Deve pertanto ritenersi che l’anomalia o la menomazione non deve necessariamente essersi già concretizzata, ma rileva che il processo patologico possa sviluppare una relazione causale con una menomazione fetale.
In relazione al caso in esame, anche la sola circostanza dell’esistenza di un’infezione materna da citomegalovirus può rilevare al fine di apprezzare l’idoneità di tale processo patologico a determinare nella gestante – compiutamente edotta dei possibili sviluppi – il pericolo di un grave pregiudizio psichico, in considerazione dei potenziali esiti menomanti.
Si riconosce rilevanza anche alle situazioni in cui la patologia, ancorchè non ancora esitata in menomazione fetale accertata, risulti comunque tale da poter determinare nella donna – che sia stata informata dei rischi per il feto – un grave pericolo per la sua salute psichica.
Deve, pertanto, ritenersi che un tale pericolo – da accertarsi, in ogni caso, in concreto – possa determinarsi non solo nella gestante che abbia contezza dell’esistenza di gravi malformazioni fetali, ma anche in quella che sappia di aver contratto una patologia atta a produrre, con apprezzabile grado di probabilità, anomalie o malformazioni del feto.

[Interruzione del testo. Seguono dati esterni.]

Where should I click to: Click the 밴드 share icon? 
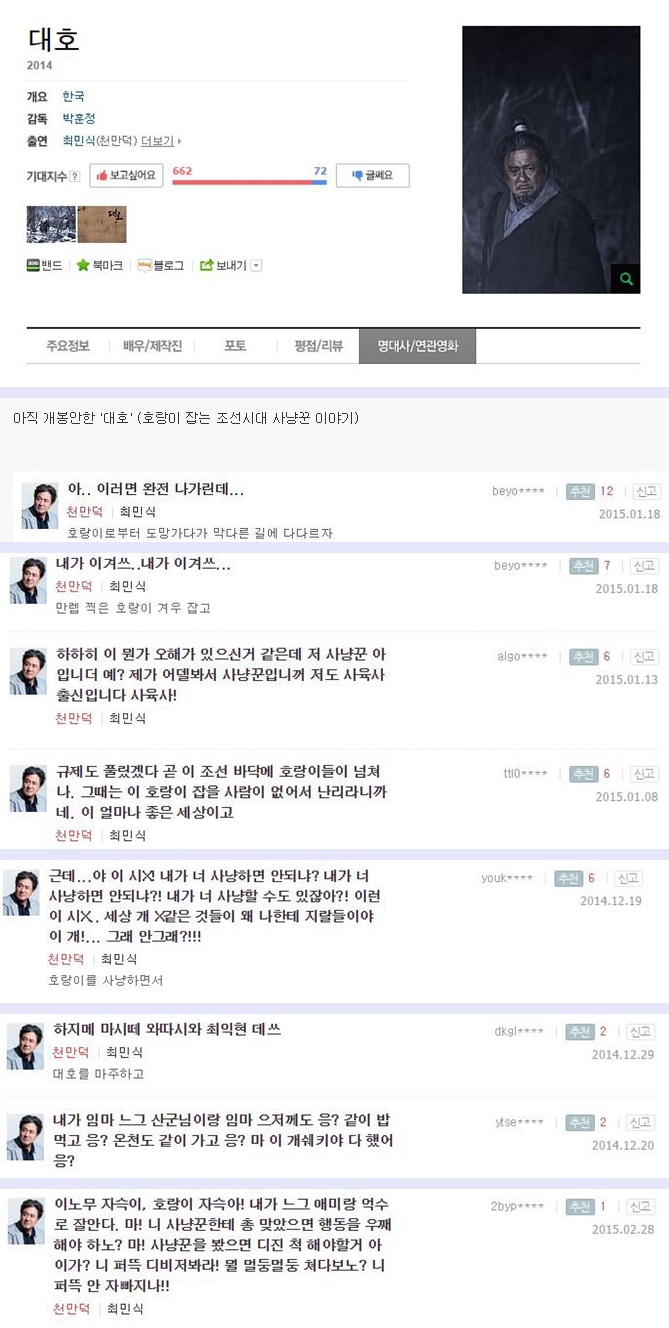pos(33,265)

Ciò comporta, sotto il profilo dell’obbligo informativo, che il medico al quale la gestante si sia rivolta per conoscere i rischi correlati ad un processo patologico, debba informare la stessa della natura della malattia e delle sue eventuali potenzialità lesive del feto, onde prospettarle un quadro completo della situazione attuale e dei suoi possibili sviluppi.
Dal che consegue che, l’omissione di un’informazione corretta e completa sulla pericolosità del processo patologico non consente alla gestante di acquisire elementi che – se conosciuti – potrebbero determinare nella stessa la situazione di pericolo per la salute psichica che potrebbe giustificarne la scelta abortiva.
Sotto il profilo risarcitorio, dunque, il medico che non informi correttamente e compiutamente la gestante dei rischi di malformazioni fetali correlate a una patologia dalla medesima contratta, è responsabile per i danni conseguiti alla mancata interruzione della gravidanza cui la donna dimostri che sarebbe ricorsa.
Per poter essere risarcita, la donna deve provare in giudizio che, se avesse conosciuto i rischi di malformazioni fetali, avrebbe fatto ricorso all’interruzione della gravidanza a fronte di un pregiudizio grave per la sua salute psichica o fisica.
Dunque, alla madre va riconosciuto il diritto ad essere risarcita, poiché, a causa dell’omessa informazione da parte del medico, non è stata posta in condizioni di effettuare la scelta abortiva consentita dalla legge.